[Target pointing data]
=-=-=-=-=
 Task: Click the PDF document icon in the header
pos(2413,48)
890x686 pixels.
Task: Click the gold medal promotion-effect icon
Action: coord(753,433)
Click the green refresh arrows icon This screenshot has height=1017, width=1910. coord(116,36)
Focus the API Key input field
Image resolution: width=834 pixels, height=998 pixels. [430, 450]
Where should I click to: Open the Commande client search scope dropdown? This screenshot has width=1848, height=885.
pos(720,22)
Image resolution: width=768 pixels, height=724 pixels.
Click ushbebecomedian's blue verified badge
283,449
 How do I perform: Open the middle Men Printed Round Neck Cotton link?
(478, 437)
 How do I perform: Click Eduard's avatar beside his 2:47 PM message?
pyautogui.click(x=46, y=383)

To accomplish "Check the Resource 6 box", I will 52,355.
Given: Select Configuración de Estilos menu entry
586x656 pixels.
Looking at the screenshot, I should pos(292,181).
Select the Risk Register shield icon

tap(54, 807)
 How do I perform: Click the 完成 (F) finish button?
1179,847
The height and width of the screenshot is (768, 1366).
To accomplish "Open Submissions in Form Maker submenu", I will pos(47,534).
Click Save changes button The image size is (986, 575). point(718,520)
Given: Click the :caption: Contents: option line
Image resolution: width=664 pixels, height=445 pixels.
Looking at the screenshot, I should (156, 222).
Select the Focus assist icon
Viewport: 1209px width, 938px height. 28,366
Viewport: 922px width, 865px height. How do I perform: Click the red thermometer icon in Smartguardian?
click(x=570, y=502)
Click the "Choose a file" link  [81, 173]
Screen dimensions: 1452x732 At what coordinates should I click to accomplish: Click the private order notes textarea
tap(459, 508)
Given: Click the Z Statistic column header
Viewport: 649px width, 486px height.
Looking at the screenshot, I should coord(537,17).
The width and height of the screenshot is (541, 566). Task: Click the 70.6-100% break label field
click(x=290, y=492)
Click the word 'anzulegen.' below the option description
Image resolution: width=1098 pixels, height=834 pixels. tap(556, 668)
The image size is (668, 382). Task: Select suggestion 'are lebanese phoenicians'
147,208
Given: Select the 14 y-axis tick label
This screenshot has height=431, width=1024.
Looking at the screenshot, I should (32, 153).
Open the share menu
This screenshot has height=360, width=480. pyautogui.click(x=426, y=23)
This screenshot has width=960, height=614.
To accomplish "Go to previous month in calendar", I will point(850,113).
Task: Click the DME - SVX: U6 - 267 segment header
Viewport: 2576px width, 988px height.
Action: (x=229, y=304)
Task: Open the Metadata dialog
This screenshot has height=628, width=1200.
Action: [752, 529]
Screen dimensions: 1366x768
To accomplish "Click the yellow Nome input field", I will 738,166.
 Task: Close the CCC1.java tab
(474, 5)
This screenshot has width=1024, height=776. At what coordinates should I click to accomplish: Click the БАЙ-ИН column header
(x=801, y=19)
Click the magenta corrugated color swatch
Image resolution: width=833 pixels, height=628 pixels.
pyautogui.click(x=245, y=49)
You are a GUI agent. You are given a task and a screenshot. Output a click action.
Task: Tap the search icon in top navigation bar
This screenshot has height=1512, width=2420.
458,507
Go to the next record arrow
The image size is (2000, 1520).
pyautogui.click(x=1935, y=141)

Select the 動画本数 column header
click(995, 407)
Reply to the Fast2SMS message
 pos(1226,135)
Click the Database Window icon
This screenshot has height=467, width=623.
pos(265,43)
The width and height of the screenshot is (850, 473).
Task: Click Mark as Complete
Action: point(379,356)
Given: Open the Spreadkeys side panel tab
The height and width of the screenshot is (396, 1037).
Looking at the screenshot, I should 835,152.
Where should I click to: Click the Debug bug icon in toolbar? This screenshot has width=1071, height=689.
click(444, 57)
=-=-=-=-=
Work to complete:
Render the material above as a numbered list, omitting blank lines.

Solution to this task:
1.  Task: Click the PDF document icon in the header
2. pos(2413,48)
3. 890x686 pixels.
4. Task: Click the gold medal promotion-effect icon
5. Action: coord(753,433)
6. Click the green refresh arrows icon This screenshot has height=1017, width=1910. coord(116,36)
7. Focus the API Key input field
8. Image resolution: width=834 pixels, height=998 pixels. [430, 450]
9. Where should I click to: Open the Commande client search scope dropdown? This screenshot has width=1848, height=885.
10. pos(720,22)
11. Image resolution: width=768 pixels, height=724 pixels.
12. Click ushbebecomedian's blue verified badge
13. 283,449
14.  How do I perform: Open the middle Men Printed Round Neck Cotton link?
15. (478, 437)
16.  How do I perform: Click Eduard's avatar beside his 2:47 PM message?
17. pyautogui.click(x=46, y=383)
18. To accomplish "Check the Resource 6 box", I will 52,355.
19. Given: Select Configuración de Estilos menu entry
20. 586x656 pixels.
21. Looking at the screenshot, I should pos(292,181).
22. Select the Risk Register shield icon
23. tap(54, 807)
24.  How do I perform: Click the 完成 (F) finish button?
25. 1179,847
26. The height and width of the screenshot is (768, 1366).
27. To accomplish "Open Submissions in Form Maker submenu", I will pos(47,534).
28. Click Save changes button The image size is (986, 575). point(718,520)
29. Given: Click the :caption: Contents: option line
30. Image resolution: width=664 pixels, height=445 pixels.
31. Looking at the screenshot, I should (156, 222).
32. Select the Focus assist icon
33. Viewport: 1209px width, 938px height. 28,366
34. Viewport: 922px width, 865px height. How do I perform: Click the red thermometer icon in Smartguardian?
35. click(x=570, y=502)
36. Click the "Choose a file" link  [81, 173]
37. Screen dimensions: 1452x732 At what coordinates should I click to accomplish: Click the private order notes textarea
38. tap(459, 508)
39. Given: Click the Z Statistic column header
40. Viewport: 649px width, 486px height.
41. Looking at the screenshot, I should coord(537,17).
42. The width and height of the screenshot is (541, 566). Task: Click the 70.6-100% break label field
43. click(x=290, y=492)
44. Click the word 'anzulegen.' below the option description
45. Image resolution: width=1098 pixels, height=834 pixels. tap(556, 668)
46. The image size is (668, 382). Task: Select suggestion 'are lebanese phoenicians'
47. 147,208
48. Given: Select the 14 y-axis tick label
49. This screenshot has height=431, width=1024.
50. Looking at the screenshot, I should (32, 153).
51. Open the share menu
52. This screenshot has height=360, width=480. pyautogui.click(x=426, y=23)
53. This screenshot has width=960, height=614.
54. To accomplish "Go to previous month in calendar", I will point(850,113).
55. Task: Click the DME - SVX: U6 - 267 segment header
56. Viewport: 2576px width, 988px height.
57. Action: (x=229, y=304)
58. Task: Open the Metadata dialog
59. This screenshot has height=628, width=1200.
60. Action: [752, 529]
61. Screen dimensions: 1366x768
62. To accomplish "Click the yellow Nome input field", I will 738,166.
63.  Task: Close the CCC1.java tab
64. (474, 5)
65. This screenshot has width=1024, height=776. At what coordinates should I click to accomplish: Click the БАЙ-ИН column header
66. (x=801, y=19)
67. Click the magenta corrugated color swatch
68. Image resolution: width=833 pixels, height=628 pixels.
69. pyautogui.click(x=245, y=49)
70. You are a GUI agent. You are given a task and a screenshot. Output a click action.
71. Task: Tap the search icon in top navigation bar
72. This screenshot has height=1512, width=2420.
73. 458,507
74. Go to the next record arrow
75. The image size is (2000, 1520).
76. pyautogui.click(x=1935, y=141)
77. Select the 動画本数 column header
78. click(995, 407)
79. Reply to the Fast2SMS message
80.  pos(1226,135)
81. Click the Database Window icon
82. This screenshot has height=467, width=623.
83. pos(265,43)
84. The width and height of the screenshot is (850, 473).
85. Task: Click Mark as Complete
86. Action: point(379,356)
87. Given: Open the Spreadkeys side panel tab
88. The height and width of the screenshot is (396, 1037).
89. Looking at the screenshot, I should 835,152.
90. Where should I click to: Click the Debug bug icon in toolbar? This screenshot has width=1071, height=689.
91. click(444, 57)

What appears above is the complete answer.